Hi, this will probably be really long but I just need to get this all off my chest and hopefully receive some good advice.
First of all, I'll explain that I have been suffering from depression since I was 9 years old, I am now 21. It all started when my dad suddenly died, it was a huge shock to my family and myself and we have never really fully recovered. I was always shy to begin with but no longer having my dad around really affected me and I got worse. My mum was hardly around as she had to work many hours to keep a roof over our heads, so I didn't really have anyone to talk to. Then I started secondary school, I was really excited and felt all grown up, I was expecting my first day to be fun but it was the complete opposite. I got bullied from the very first second I got on the school bus until the day I graduated. I was even bullied by one of my teachers.
The bullying took a huge toll on me and I stopped taking care of myself, I hardly brushed my hair, rarely brushed my teeth (gross I know) and I just wanted to sleep all the time. I had no energy or motivation to do anything. Through the years my behaviour got worse and then finally at the age of 19 I was diagnosed with severe depression.
I was put on anti-depressants and recieved CBT therapy. Unfortunately the CBT therapy didn't help, my therapist didn't really seem to care and I felt rushed. I only spoke to him for 10 minutes on average with each visit and he gave me impossible tasks such as going to a friend's house when I don't have any friends.
Now to my current issue. I'm stuck. Really stuck. I have no idea what to do and I feel as if there's no way out. There's so many problems on my shoulders and they seem impossible to fix. I'll list the problems that are really affecting me.

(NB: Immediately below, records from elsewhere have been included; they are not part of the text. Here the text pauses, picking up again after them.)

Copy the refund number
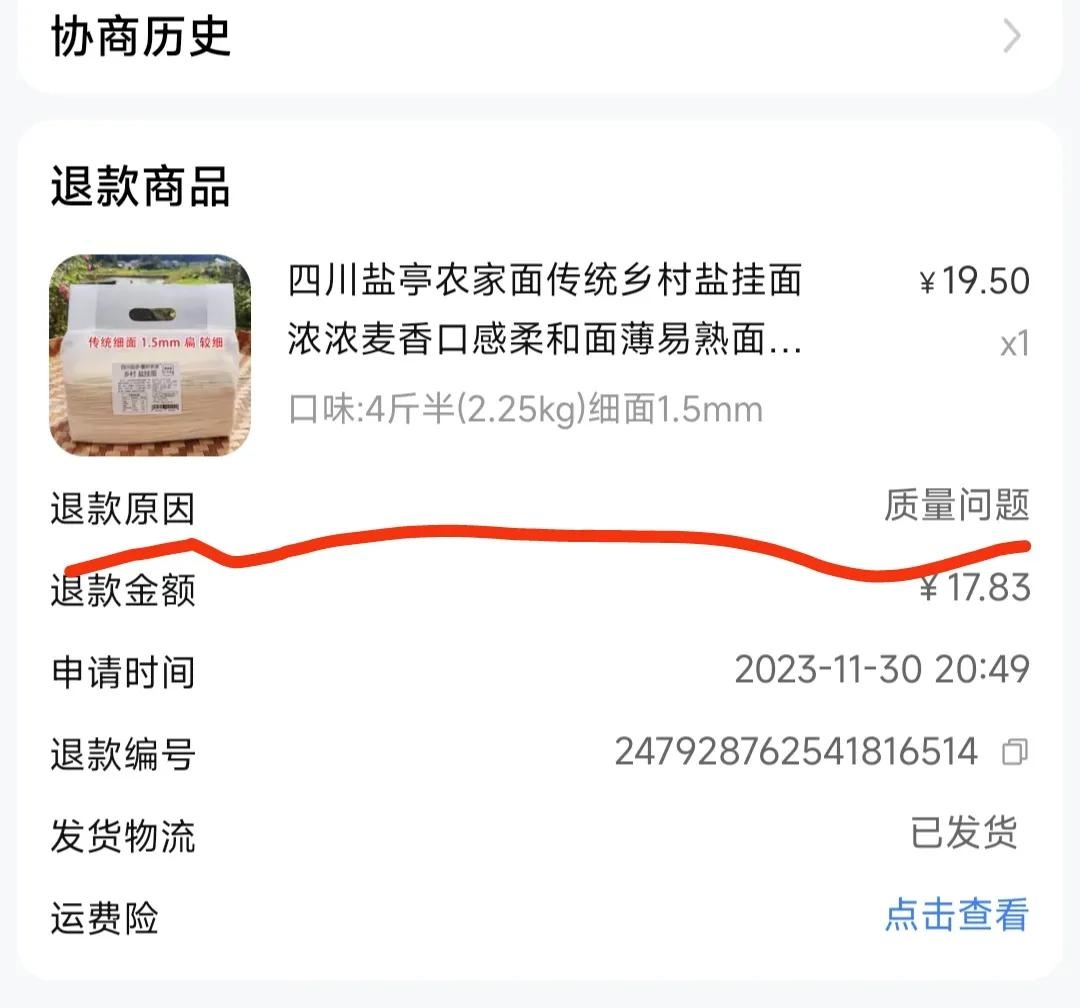This screenshot has height=1008, width=1080. [1015, 752]
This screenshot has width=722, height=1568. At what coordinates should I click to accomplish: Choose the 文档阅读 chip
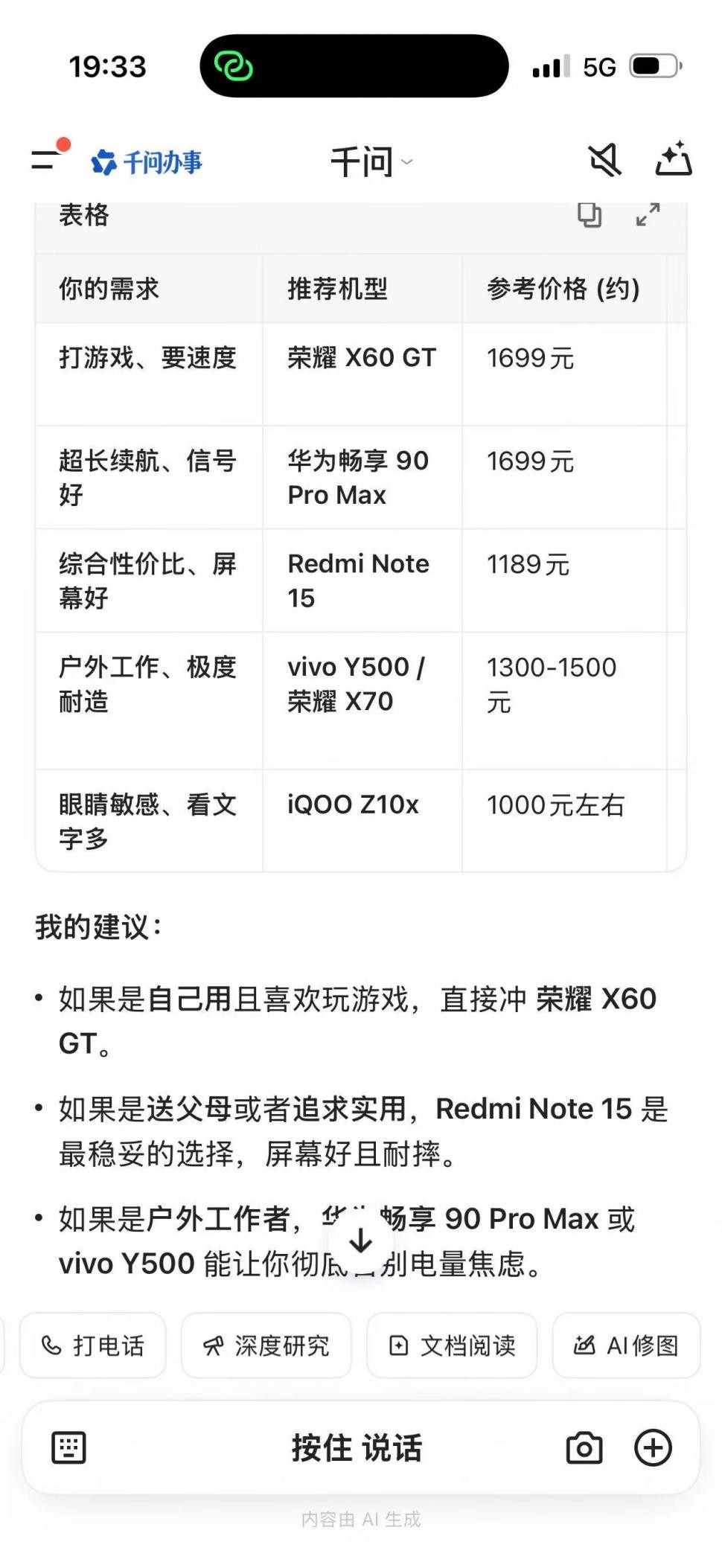(x=452, y=1345)
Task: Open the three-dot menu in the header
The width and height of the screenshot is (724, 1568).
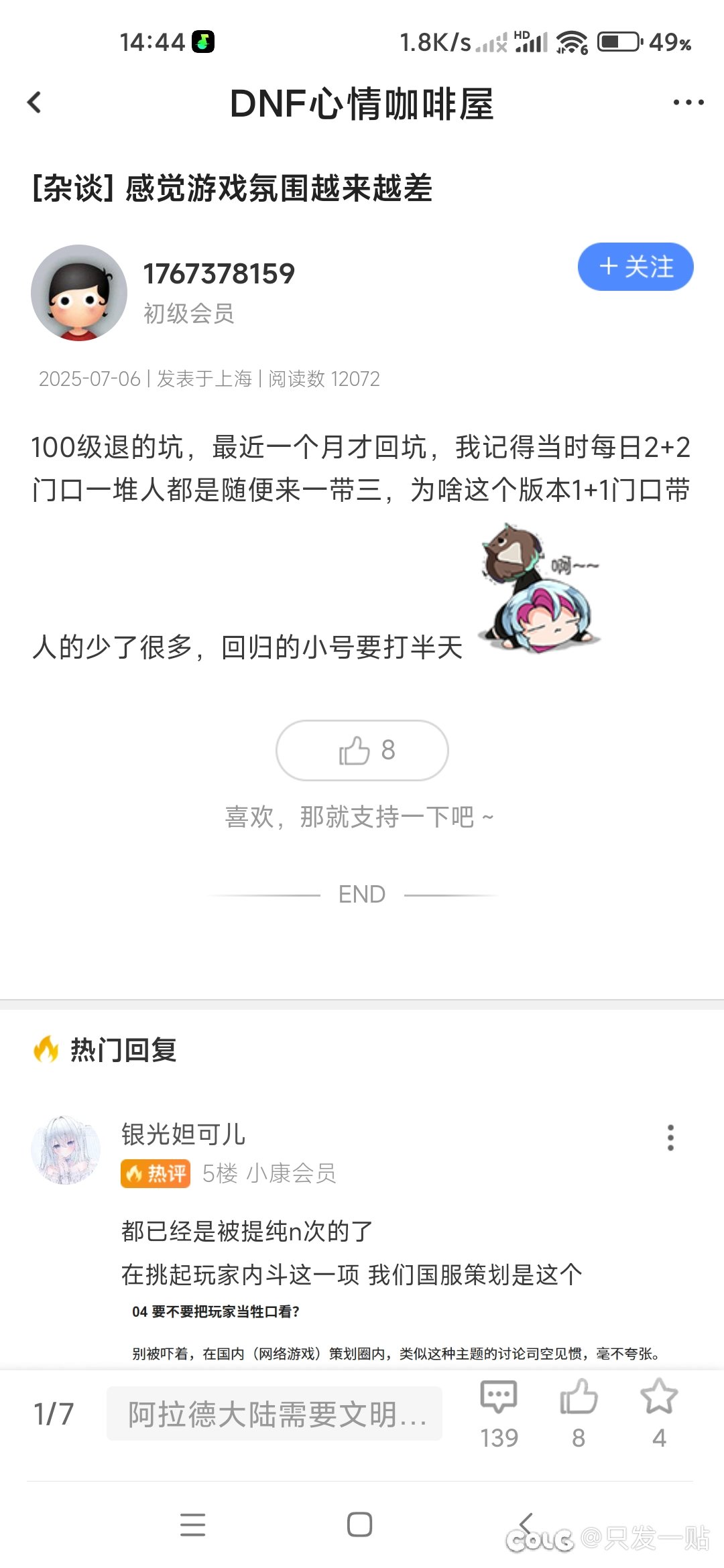Action: click(x=688, y=103)
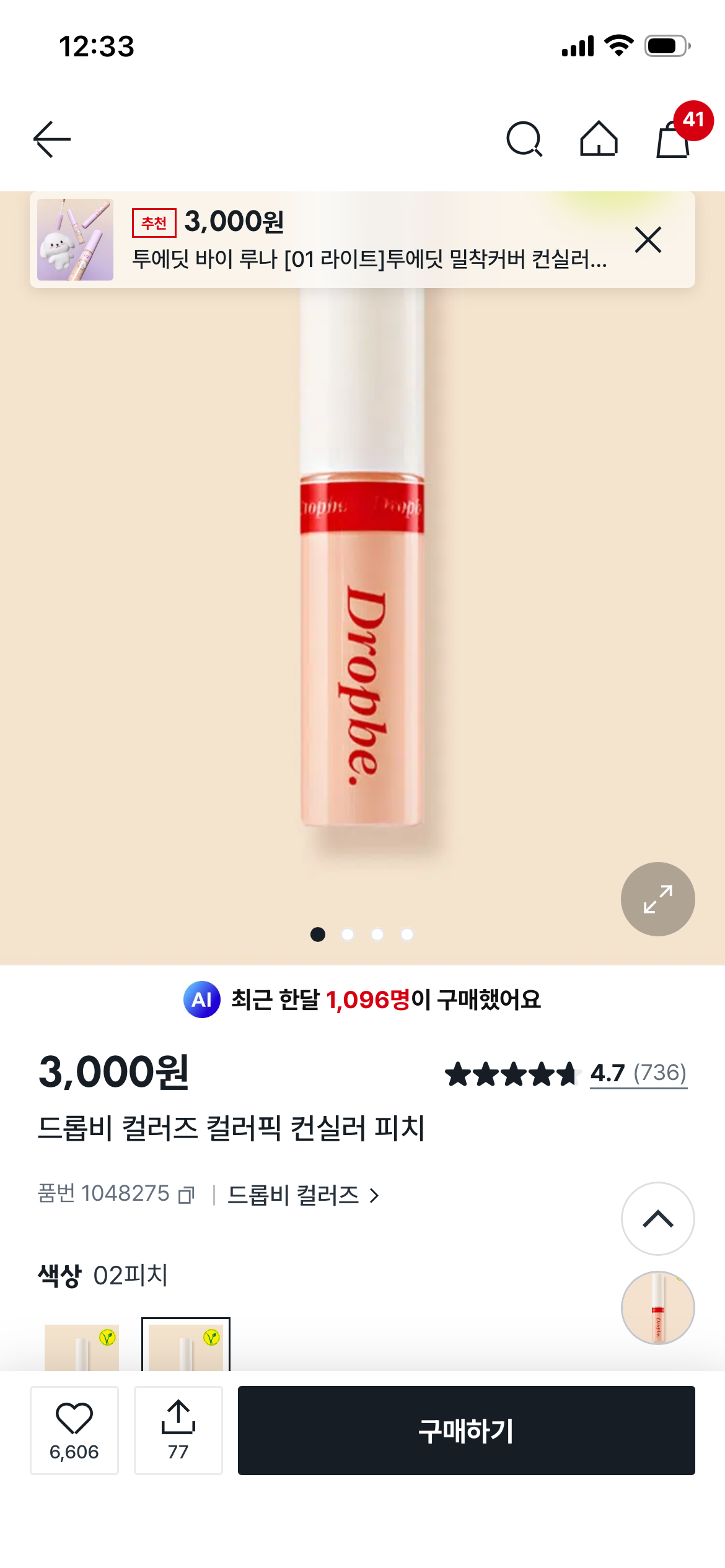The image size is (725, 1568).
Task: Share this product
Action: pos(178,1430)
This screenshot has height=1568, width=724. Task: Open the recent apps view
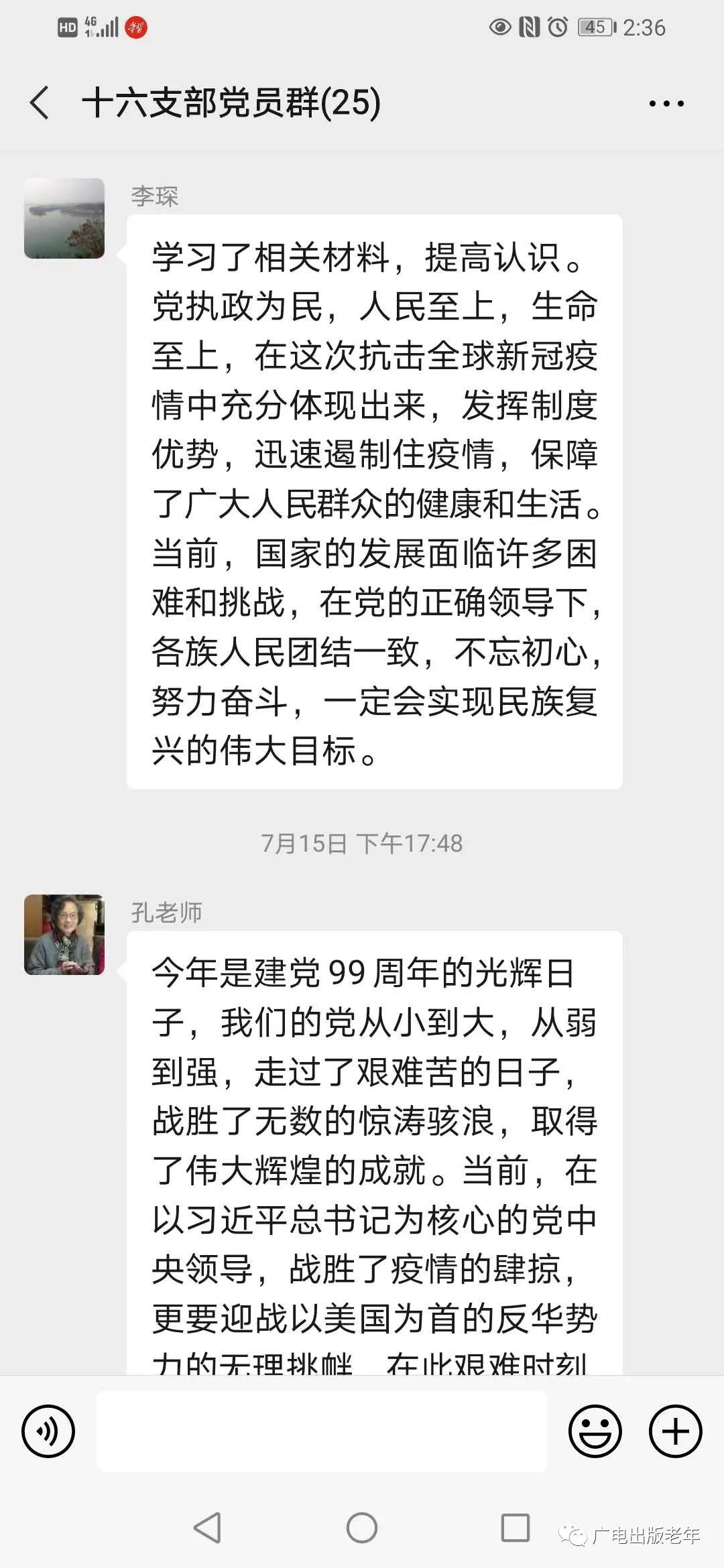[x=516, y=1528]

- My stepdad has terminal cancer, he's getting worse by the day and I don't know how to help my mum. I'm really scared. I'm scared because life will drastically change when he dies, me and my mum won't be able to live in our current house as we will be kicked out by the owner (who is my stepdad's son) so he can sell the house and we will hardly have any money to buy a new house. I can't bare to see my mum hurt anymore. She just wants to have a home for once in her life and I know she will need me for support, but I don't think I'm strong enough to go through another drastic change.
- I feel like a lazy slob because I can't get a job. I have no good qualifications, I can't drive yet because my anxiety seems to go through the roof when I'm behind the wheel, resulting in bad driving. I live in the middle of nowhere so it's not like I can walk to work and as pathetic as it sounds, I have a huge phobia of public transport. I really want to start working but I just don't know what to do, I'm willing to get over my fear of the outside world just so I can help my mum but with no skills and no confidence, it seems like no one will hire me.
- This one may sound pathetic. I hate my appearance. I hate my face, my skin, my body, my hair and most of all my teeth. My teeth aren't straight or nice and white, to me they're disgusting and this doesn't help when meeting new people when I try to awkwardly cover my mouth and avoid eye contact at all cost. I have honestly considered commiting suicide all thanks to the way I look and although people say I'm pretty, the fact that I've never had a boyfriend proves my point.
So, they're the three main problems that seem to weigh me down and I could really do with advice on. Does anyone know where I can go and what kind of help I can recieve? Also, if you read all of this, thank you so so much. I know it's a lot but like I said, I'm stuck and this seems like a good place for help.